A former Tumblr iOS engineer who blogs on the site as sreegs explained what might be causing this problem and its ineffective, bandaid-like solutions.

“If a reviewer [at Apple] runs your app and finds porn, your app is rejected and you’re told to correct the problem,” they wrote in a blog post. The engineer said that this would happen about “once every five updates,” but once the offending post — provided to Tumblr via screenshot — was removed, the app would be good to go.

“Once in a while Tumblr would get a really persistent reviewer. It would take a handful of porn scrubs and re-submissions before they’d finally green-light an update,” sreegs wrote. The engineer thinks that this is similar to what’s happening on Tumblr’s iOS app now.

Tumblr has faced a years-long struggle with approval on the iOS App Store. In 2018, Tumblr’s iOS app was taken down from the App Store after child sexual abuse material (CSAM) made its way through the app’s filtering technology. A month later, the platform reacted by banning all porn and other sexually explicit content, resulting in a near-immediate 29% monthly traffic decrease. Since then, the platform’s web traffic has remained relatively stagnant.

Image Credits: SimilarWeb

Of course, it’s a Sisyphean task to scrub a user-generated content platform of any adult content.
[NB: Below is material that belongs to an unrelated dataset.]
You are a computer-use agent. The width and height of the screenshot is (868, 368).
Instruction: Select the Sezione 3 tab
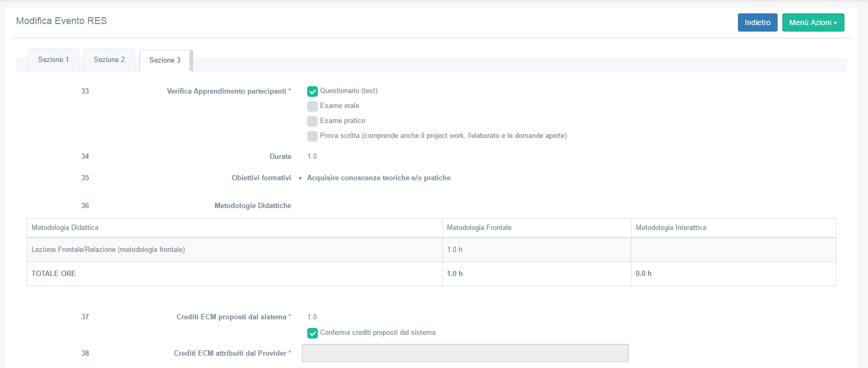pyautogui.click(x=165, y=60)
But Apple’s standards for Tumblr seem particularly stringent.

“A little part of me also wants to be cynical and say that since Instagram and Twitter are so big, they can get away with more than Tumblr can,” the former Tumblr iOS engineer theorized. “Combine that with Tumblr’s history of blatantly allowing porn up until the end of 2018. I can’t prove it, of course, but if Tumblr has a reputation at Apple, it can’t be a good one.”

In the meantime, Tumblr content is being banned tag by tag, from #rule 34 to #long post.
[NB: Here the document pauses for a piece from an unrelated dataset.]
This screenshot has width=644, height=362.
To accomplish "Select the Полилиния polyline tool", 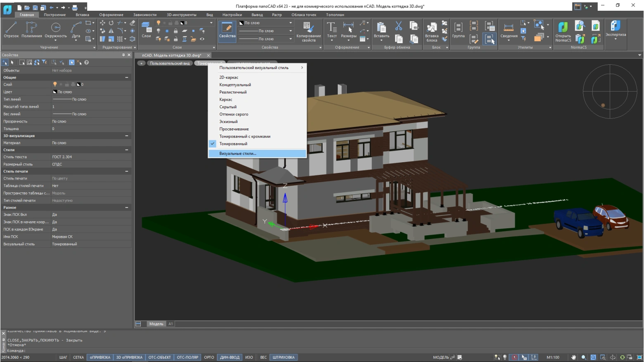I will pyautogui.click(x=31, y=30).
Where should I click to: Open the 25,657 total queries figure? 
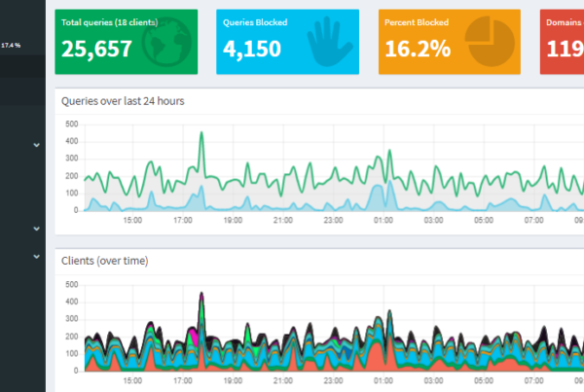96,51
Tumblr wrote on its Changes blog yesterday that it’s reviewing the list of tags that can’t be accessed in the iOS app, and it expects this review process to pick up in January.
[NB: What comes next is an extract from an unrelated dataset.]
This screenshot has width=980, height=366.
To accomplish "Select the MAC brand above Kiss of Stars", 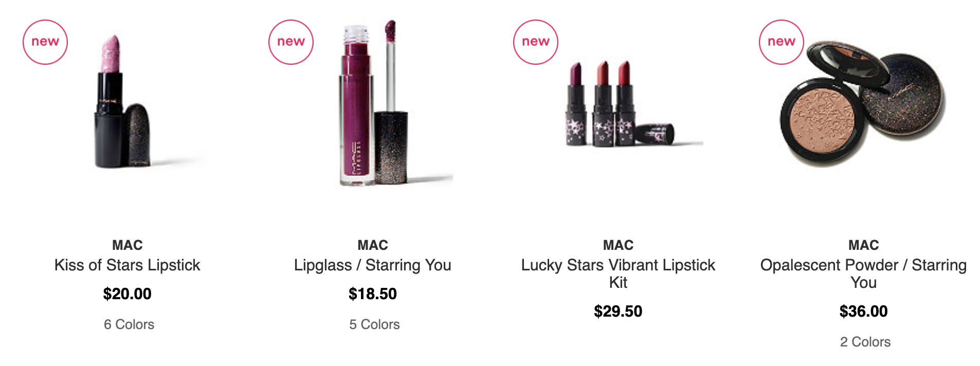I will click(128, 245).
“We’re working on a web-based toggle that would allow folks to opt into allowing sensitive content in the iOS app,” it added.

Tumblr users often refer to the platform as a wasteland of the internet. The app itself once subtitled its iOS app as “hellsite (affectionate)” in the App Store. So why do people keep using it?

“We’re busted enough that people assume the site is dead, so stuff like this has super easy workarounds,” a dedicated Tumblrite told TechCrunch. It’s not hard to find these workarounds if you search “tag ban,” on the site, but regular users know that the search function is very buggy anyway. “I bet the broken search feature is actually coming in clutch here. Shit just doesn’t show up half the time, which means we can’t find it, but neither can Apple.”

But what Tumblr lacks in working iOS apps and search functions, it makes up for with its algorithm… or lack thereof. As platforms like TikTok, Twitter, YouTube, Facebook and Instagram face the Senate to talk about the mysterious ways they serve content, Tumblr is making it work (define “work”) the old-fashioned way. It displays content from users you follow in reverse chronological order.

“I honestly believe being a dumpster fire has fully worked in Tumblr’s favor at this point,” the avid Tumblr user said. “We’ve got no algorithm, so we still get to curate our experience exactly how we want.”